As pessoas que fazem parte dos meus círculos físicos não vêm as coisas que faço e escrevo.
Não deixa de ser curioso 🙂 mas simplifica-me a vida nas parvoíces que digo.
Quando escrevia no facebook, a minha contabilista disse-me uma vez que lhe custava a acreditar que a pessoa que dizia aquelas coisas era a mesma que falava com ela 😀
Por mais que se diga que não, a credibilidade duma pessoa que entra numa reunião a falar de números muito sérios fica um pouco afectada se umas horas antes estava a cantar na rua em cuecas muito livres. 🙂
Engraçado o que aqui foi dito. Nunca somos completamente livres, estamos sempre condicionados pelos que nos rodeiam. Já me aconteceu, e a muita gente com certeza, estar numa reunião de gente séria e ter pensamentos cómicos e começo a rir-me para dentro. Mas será que não condicionamos os nossos próprios pensamentos?
Quanto à dor, é algo tão natural que se estivermos atentos está sempre presente, de uma forma ou de outra. Por essa razão, sou muito distraída.

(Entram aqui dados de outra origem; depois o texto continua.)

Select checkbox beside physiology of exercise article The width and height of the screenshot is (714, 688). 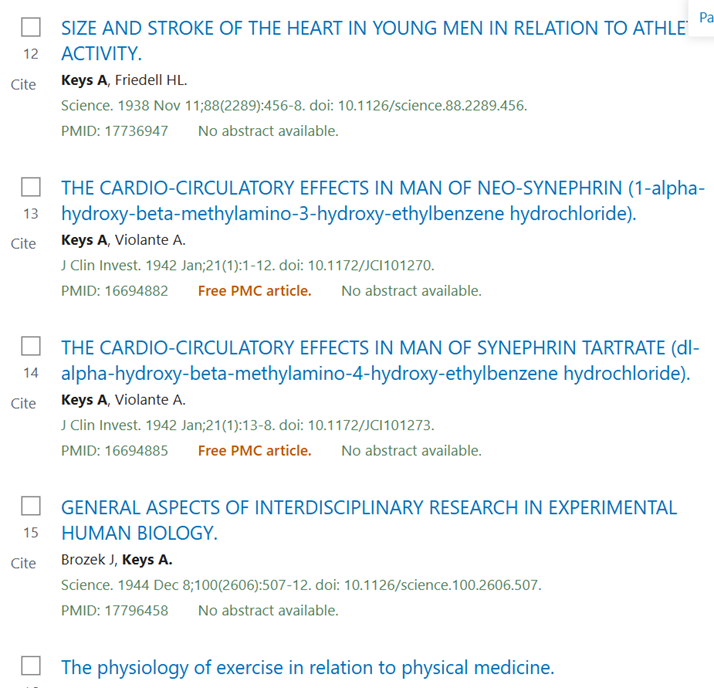click(31, 666)
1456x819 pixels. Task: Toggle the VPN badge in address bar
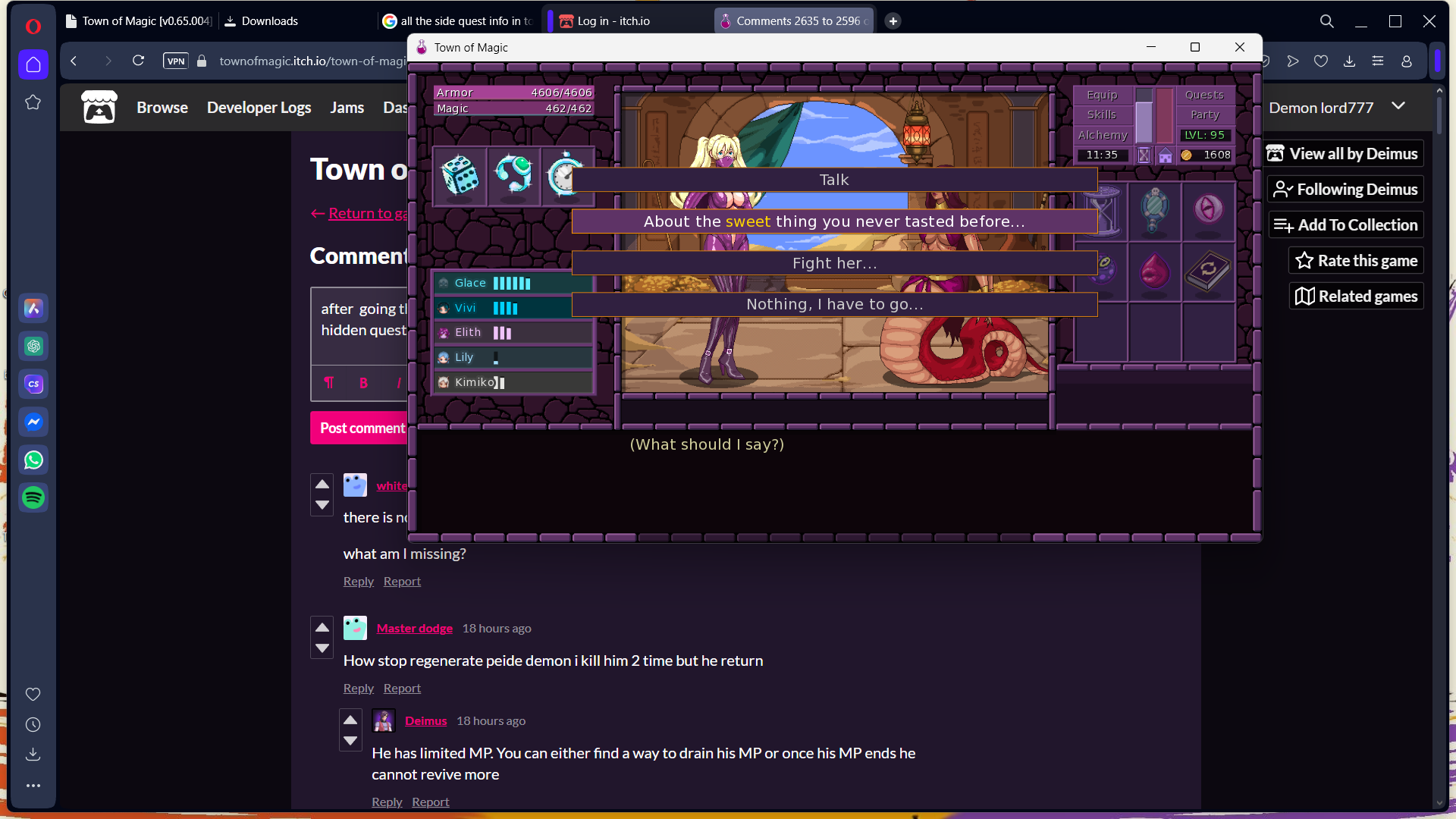[x=175, y=61]
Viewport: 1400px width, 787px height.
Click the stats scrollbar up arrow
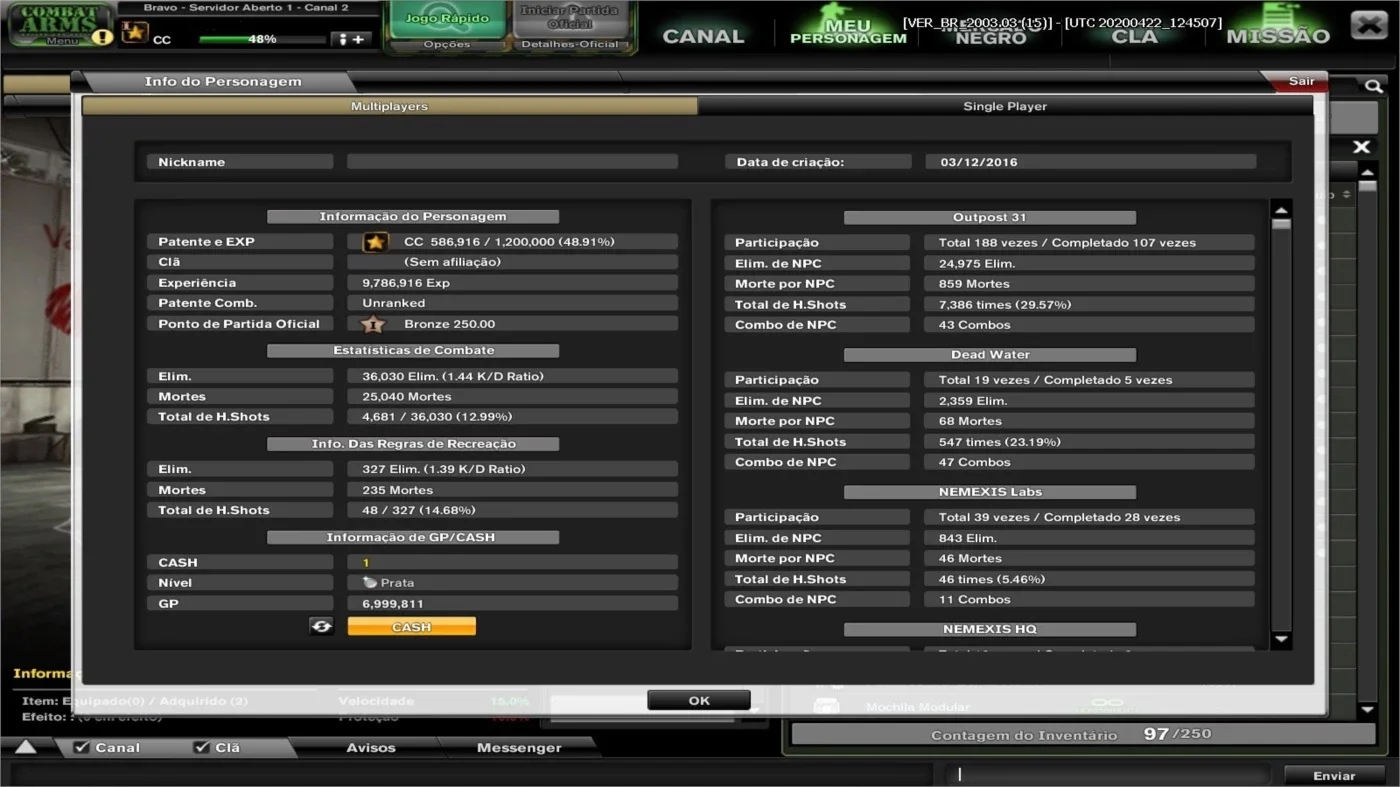[x=1281, y=209]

Pensar, a gente pensa desalmadamente, nem dá para parar. Graças a deus que o falar não é assim.
Só diz o que se quer e/ou apetece. Quando não me apetece não falo. E há pessoas com quem não faço mesmo questão de falar.
Olha se pensar fosse assim, “Hoje não me apetece pensar comigo”. Ó pá azarito, tem de ser!
E sobre a dor continuo na mesma. Se tiver que explicar o que é a dor a quem não saiba (como o neptuniano que chegou cá a casa ontem), como faço?
O priberam diz que é “Sensação mais ou menos aguda mas que incomoda”
É tão vago que podia ser qualquer coisa. A comichão é uma sensação que incomoda. É uma dor?